Selected text =
I've had mine resisted in SD for almost a decade now while living in CO. No Issues yet :dunno:

Way cheaper and I don't have to worry about the emissions bullshit here.


----------



## Argo (Feb 25, 2010)

Some people just love to hate. We are not hard up for money, we are no where near rich either, my son thought aside from doing the random money making stuff, he thought donations would be nice. Im just a nurse and my wife is a secretary, I have my nursing and drivers license in TX too.... such a felon I am....

Thanks for the support devil... makes my son pretty happy to see any donation that goes through.

Thanks acro also


----------



## DevilWithin (Sep 16, 2013)

Haha...I'm all about supporting outlaws. 

I never thought this was a charity case. You've been clear about it all along and come across as an honest, hard working dude that supports his son's aspiring career. It was just cool to see people helping each other out yesterday and I thought it was worth helping your son reach his goal. I'm sure you've raised him to be a stand-up kid and we need more of that in this world. 

Anyhow, it's all good. Just cool to see folks doing right by one another. Best of luck to you and your son with the Epic Event!


----------



## Kevin137 (May 5, 2013)

You know what, this is what community is about, and this does show there is a community here...

And ARGO, i would hope that in your hour of need there will be many that would do the same for you, and it was this that led to me posting...

I know you are trying to organise the EPIC trip, and hats of to you, i think you should get your boy to apply for THIS...

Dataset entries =
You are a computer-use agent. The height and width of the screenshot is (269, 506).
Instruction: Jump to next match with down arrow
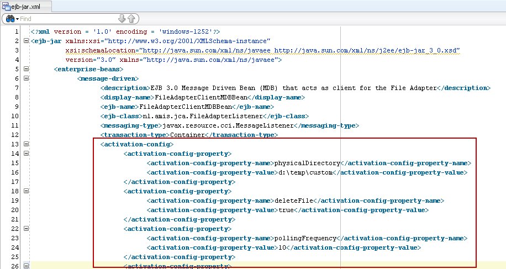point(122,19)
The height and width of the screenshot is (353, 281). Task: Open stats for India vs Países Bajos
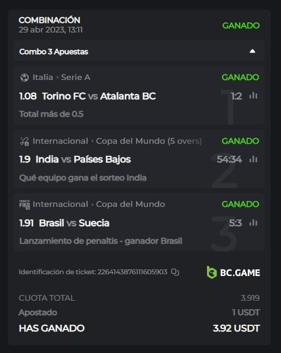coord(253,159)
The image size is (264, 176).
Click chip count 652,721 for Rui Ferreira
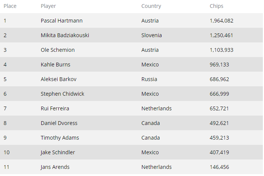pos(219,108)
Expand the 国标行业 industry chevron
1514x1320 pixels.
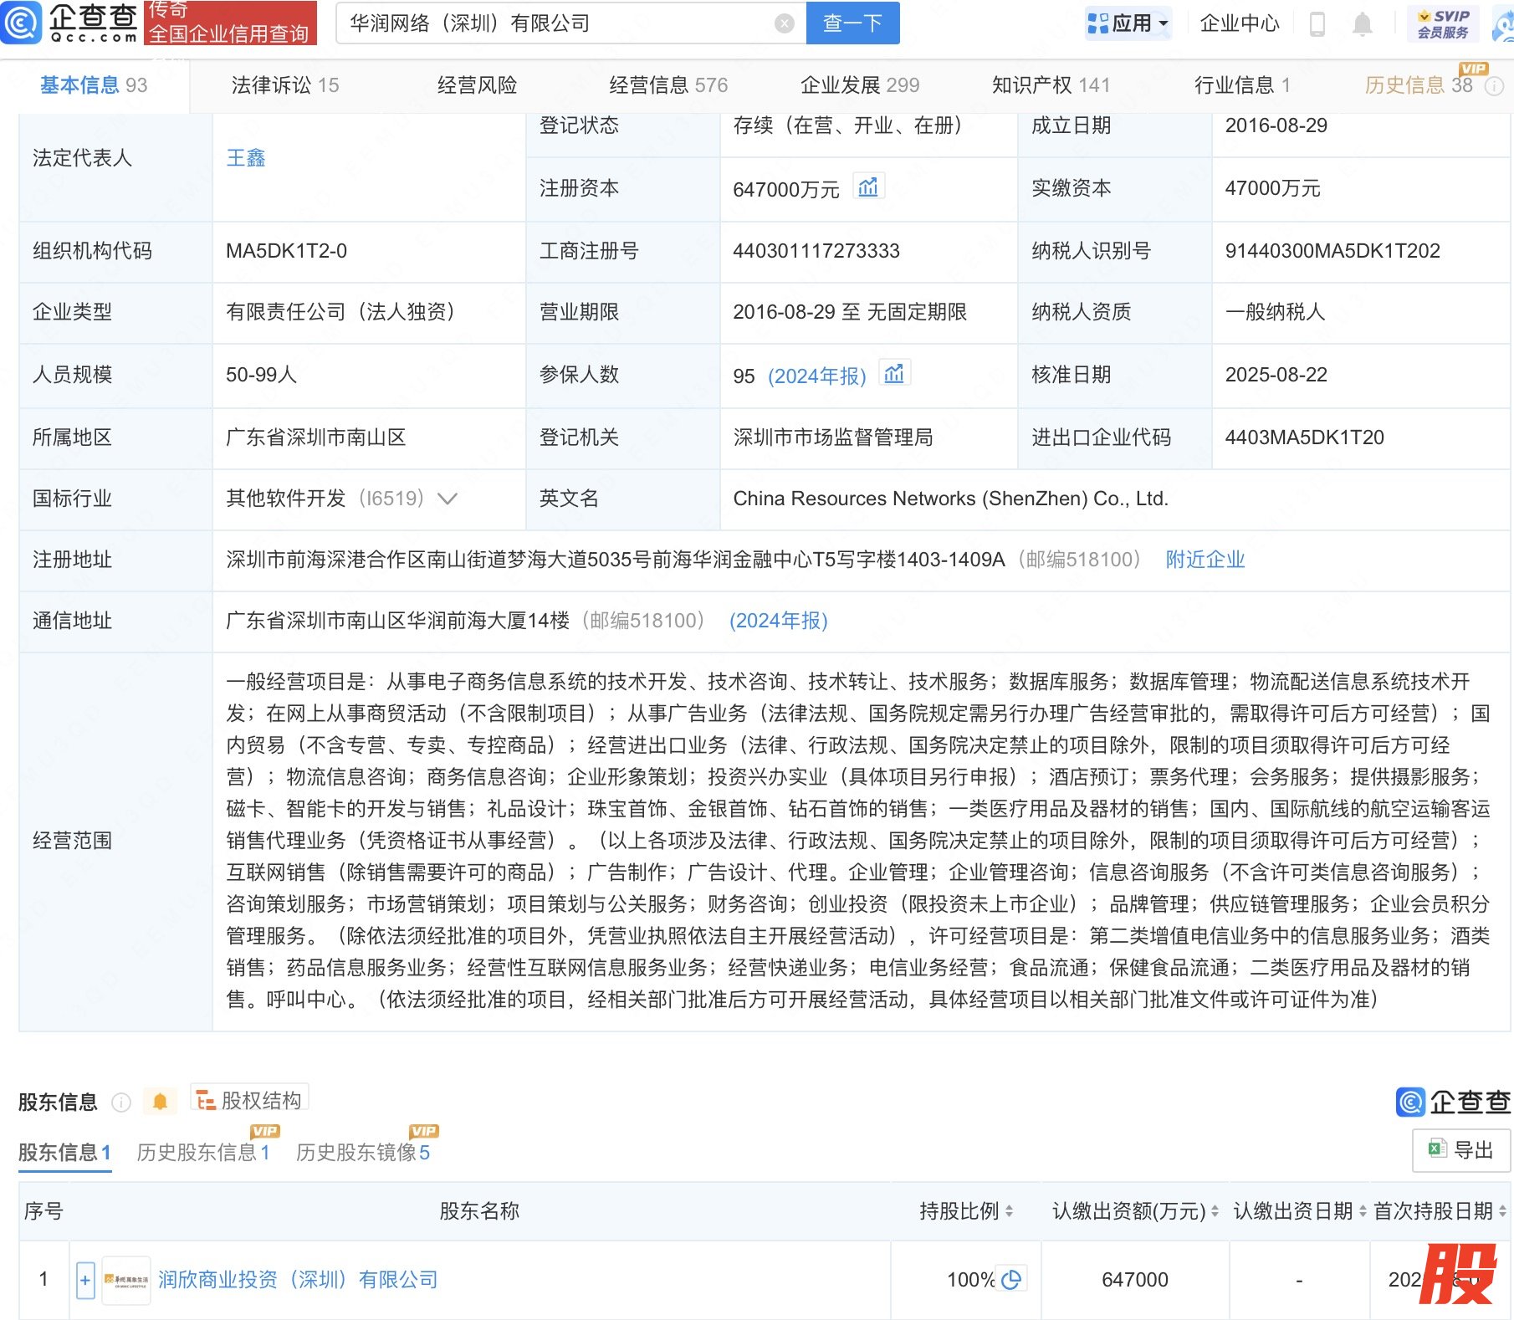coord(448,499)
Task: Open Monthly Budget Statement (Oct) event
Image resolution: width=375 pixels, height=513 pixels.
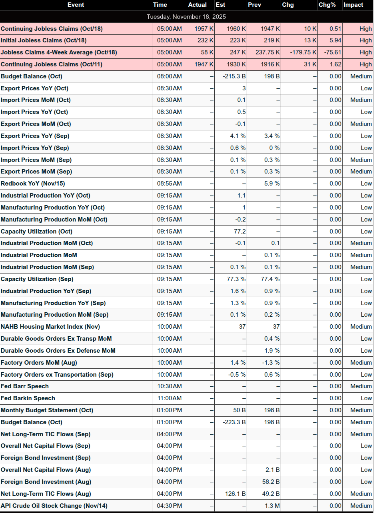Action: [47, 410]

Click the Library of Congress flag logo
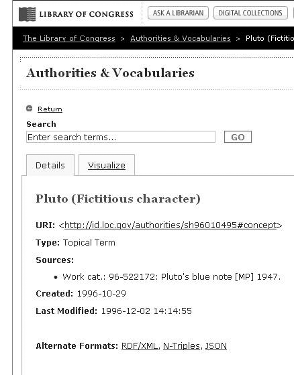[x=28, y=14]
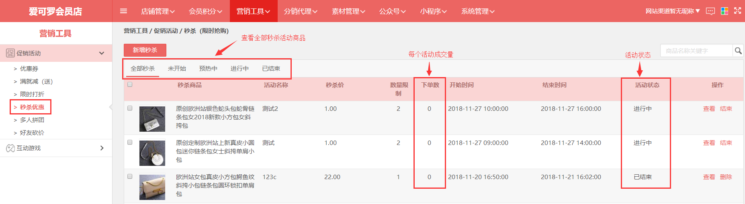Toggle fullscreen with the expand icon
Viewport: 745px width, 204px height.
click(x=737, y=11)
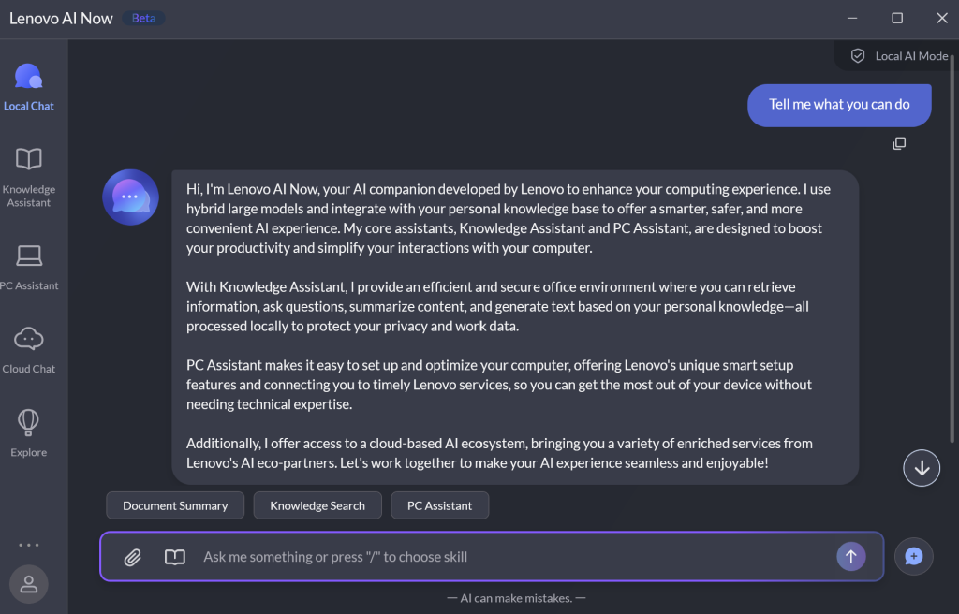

Set tasks =
1: In the forum thread, copy everything from "Thanks acro also" down to "in this world.", swapping "outlaws" for "rebels".
2: According to the forum thread, what jobs do Argo and his wife have?
3: Pick up the forum thread after its final sentence and keep writing.

Answers for the tasks =
1:
Thanks acro also


----------



## DevilWithin (Sep 16, 2013)

Haha...I'm all about supporting rebels. 

I never thought this was a charity case. You've been clear about it all along and come across as an honest, hard working dude that supports his son's aspiring career. It was just cool to see people helping each other out yesterday and I thought it was worth helping your son reach his goal. I'm sure you've raised him to be a stand-up kid and we need more of that in this world.

2: Argo is a nurse and his wife is a secretary.

3:
GoPro Official Website: The World's Most Versatile Camera

Basically funds unto £30,000 for the trip with $15,000 spending money on top if you are the lucky winner...

Something along the lines of "30 days and 30 nights an EPIC adventure" would be an awesome title... 

Let me know if you enter and how it goes, and remember someone has to win... Hehe


----------



## SnowOwl (Jun 11, 2012)

Faith in humanity restored


----------



## chomps1211 (Mar 30, 2011)

Acro, :thumbsup: Congrats! Awesome luck to have someone so close to lend a helping hand so quickly! Glad to hear you got it out OK! 

Argo,... *MAD* props for the good deed! I know it wasn't your prime motivator in helping out, but I'm sure you just banked a big check in the Karma fund! Way to go!


----------



## Argo (Feb 25, 2010)

Thanks Kevin, that is a great idea.


----------



## ARSENALFAN (Apr 16, 2012)

"Just a nurse." Argo: never put just in front of nurse. Your profession has to be one of the hardest most honorable professions I know of. I quit my job 8 years ago to become a RN in a fasttrack program and quit after 5 months when I realized what a difficult job you have. I love nurses and they deserve every last dollar.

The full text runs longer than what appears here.